Second, with respect to her family situation--the frenzy over it is ugly. CNN even sent a reporter to look into whether her youngest son is really hers. Think about that for a moment. Two days after she's tabbed as a VP candidate, "the most trusted name in news" [sic] is investigating rumors which were started on a hard leftist website. Compare the instant investigation with Anderson Cooper's agonized handwringing over "Why are we covering the Jeremiah Wright story?") I guess a news network's got to have its enthusiasms.

Obama's association with Jeremiah Wright--non-issue we're forced to talk about. Trig Palin's parentage rumors--DEPLOY! GO! GO! GO!

While a contributor to a blog that calls itself Catholic is more worked up about something that tired blowhard Limbaugh said (and is absolutely mute on the scurrilous attacks on the Palin family), it's important to remember that there just might--possibly, hypothetically mind you--be an agenda at work in the flood-the-zone coverage you are seeing.

Third (and related to no. 2)--the left, with a few honorable exceptions, has lost its mind. Hatred--simon-pure and gloating--is the order of the day. Oh, and Andrew Sullivan is officially a horrible excuse for a human being. The thought-provoking iconoclast of 2000 is dead and mouldering, and there's an intellectually dishonest shill and bad-faith poseur sitting in his place.

Fourth, and related to No. 3: Don't tell a theocrat such as myself what to get worked up about (language warning). Specifically, pregnancy out of wedlock. News flash: Dedicated Christian parents who love and are loved by their children have seen those children go astray, despite their best efforts. Be it drugs, sex, smoking, violent behavior, booze or flat out abandonment of religion, we've seen it happen. And we've seen it happen to good parents who did their best. Sure, some pharasaical jerks will get on their high horses. But most of us will sympathize and pray we and ours can avoid the same problems.

Fifth, and a tougher question: Trig and his candidate mom's schedule. First of all--to you lefties now singing the praises of stay-at-home motherhood: welcome aboard! For the entirely mercenary and cynical moment you plan to stay. Stick by the edge: it'll make your leap back off that much easier.
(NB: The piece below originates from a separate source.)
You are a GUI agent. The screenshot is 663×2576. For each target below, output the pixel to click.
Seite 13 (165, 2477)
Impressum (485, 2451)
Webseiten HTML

Frankly, we don't want you all that close in the first place.

We decided that Heather would return to work after Maddie was born. If I may may be so brazen as to speak on her behalf, I think it was the longest eight months of Heather's life. Leaving her daughter tore her up, every time. But we had to. And it stopped after Dale was born, and it worked out as well as possible (albeit with some serious financial hits along the way). However, I've always said that not everyone can do this, and sometimes you have to have both working. While I think that politics is an elective job in more ways than one, it seems to be the case that this was an unexpected pregnancy. And you have to let the unexpected pregnancy take you where it will. While I'm not comfortable with the idea of the grueling campaign separating mother and infant, I'm not living in their shoes, and this is definitely a situation where everybody in the family has to pitch in.

Last and least: it looks like a good pick. She's smart, has a history of integrity in the political sphere and does have more executive experience at the state level than anyone else on either ticket. She's also held up well in the face of hideous bullshit attacks, which can be counted on to continue for the next two months.

Buckle up--should be very, very interesting.